MUDSLINGING

by: Phil Braudaway-Bauman

“Careful! Don’t fall!” Reaching for each other’s hands, Chris and I gingerly found our footing on the short pathway winding down from the mesa overlooking the main campus of Ghost Ranch, New Mexico. The previous day’s snow flurry had transformed the fine red dust of the hillside into squishy, slippery mud. It wasn’t the backyard garden slurry you get when humus, organic matter, dirt, and sand gets wet. This was soft, uniform, and extremely slick. Danger, lurking in common mud.

“I’m stuck!” Laughing as hard as she was, it was surprising Sharon could keep her balance. Especially since she had to do it with one foot, sporting a bare sock, waving wildly in air, vainly searching for the boot that had been sucked clean off her foot by the thick mud. Our small mission group was visiting Dulce Nombre de Jesus, in rural Nicaragua, participating in work projects and learning of their faith and commitments. But the ideals of service had fallen sway to the realities of Nicaragua’s rainy season. Hilarity, bursting out of tenacious mud.

Playing in the mud seems to be an activity exclusively engaged in by very young children, except for one unique type of adult who is elbow deep in it day in and day out. I served as a potter’s assistant of sorts one summer during college, lugging sacks of dried clay, mixing it with water, and preparing it for the wheel, where my artist friend Ginny deftly transformed this basic foundational substance into whimsical, delightful, and sacramental vessels. “I am Redeemed Earth!” declared our T-shirts. Creative force, coaxed from unwitting mud.

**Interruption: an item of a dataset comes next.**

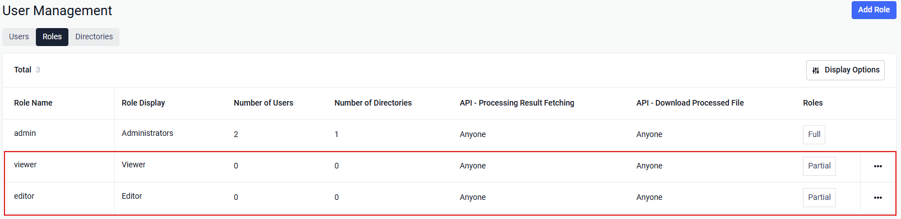Select the Roles tab
This screenshot has height=219, width=901.
pos(52,37)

In the second biblical creation story, in Genesis 2, God is described as a lover of mud, a shaper of the magical and sacred from this elemental substance: “The Lord God formed man from the dust of the ground, and breathed into his nostrils the breath of life; and the man became a living being.” The prophet Isaiah, pleading for some revelation, some sign of God’s presence, acknowledges, “O LORD, you are our Father; we are the clay, and you are our potter; we are all the work of your hand.” But this Potter-God is sure to remind us that the work of creation is not a one-time once-and-for all event. “Go down to the potter’s house,” God tells Jeremiah, and the prophet there watches as the clay is formed, the vessel ruined, and then reworked in the potter’s hand. “Can I not do with you, O house of Israel, just as this potter has done?” queries God? Can’t I tear you down, then rework you to form something useful, a vessel of beauty? Redemption and grace, a relationship – mud transformed.

“You are dust, and to dust you shall return,” we reminded each other on Ash Wednesday, quoting God’s admonishment to Adam. Add water to the ritual and you could as easily say, “Mud you are.” Formed of the earth. Shaped by love. Transformed by redemptive grace. Made useful for a needy world.

“Creator God, gather up your mud, fashion and form us, destroy and rebuild. Make of us a thing of beauty in your eyes, a vessel of worth and in service to the world.”